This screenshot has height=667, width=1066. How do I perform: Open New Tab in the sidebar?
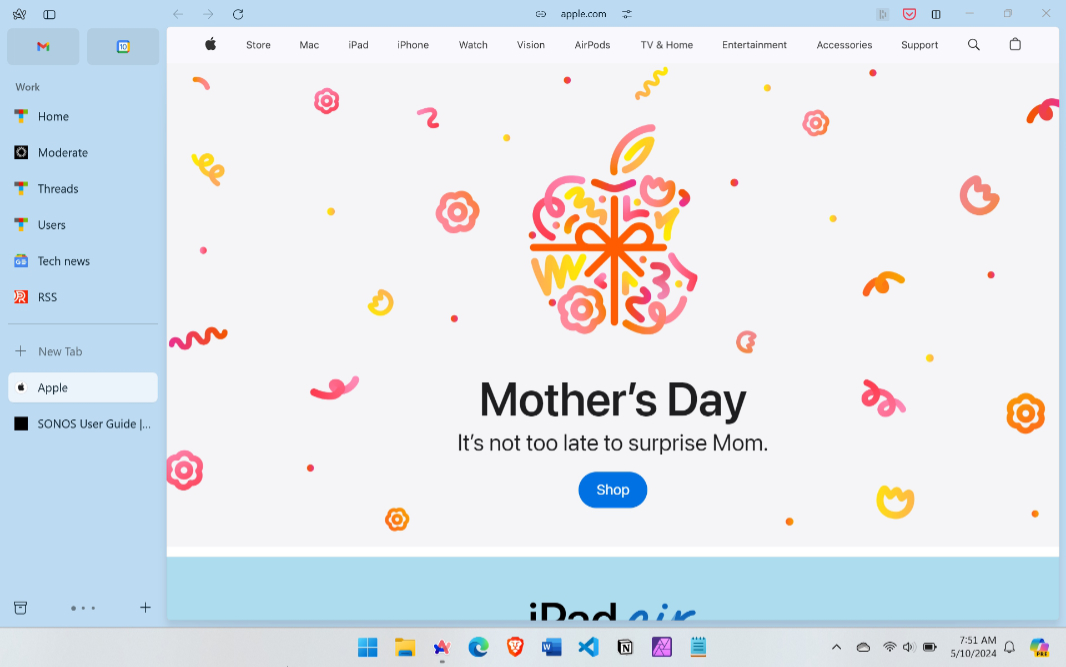[60, 352]
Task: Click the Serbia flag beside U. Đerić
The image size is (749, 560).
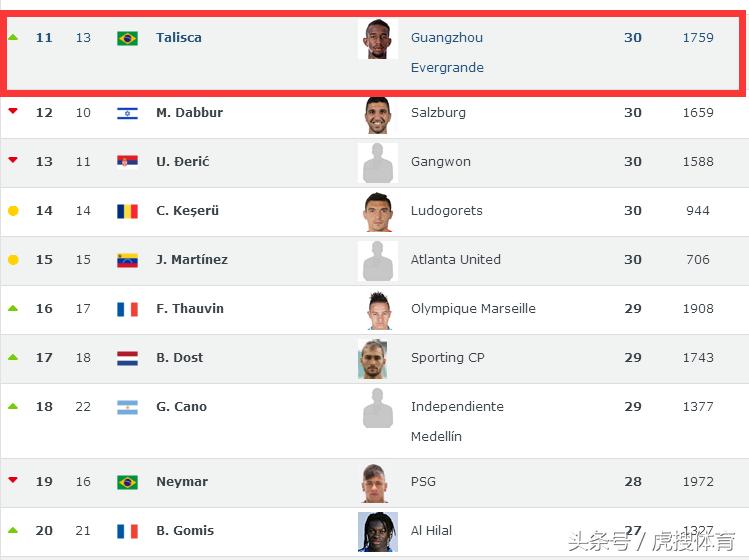Action: tap(127, 162)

▶ Directive
Can you rewrite every line of the items above, requests included, with each coordinate in the answers multiplied by 1.75 and rounded to a whole number (halves round up)? Leave the pictures out of your answer.

▶ Solution
This screenshot has height=667, width=1066. How do I perform: Open New Tab in the sidebar?
[105, 616]
Task: Click the Serbia flag beside U. Đerić
The image size is (749, 560).
Action: tap(222, 284)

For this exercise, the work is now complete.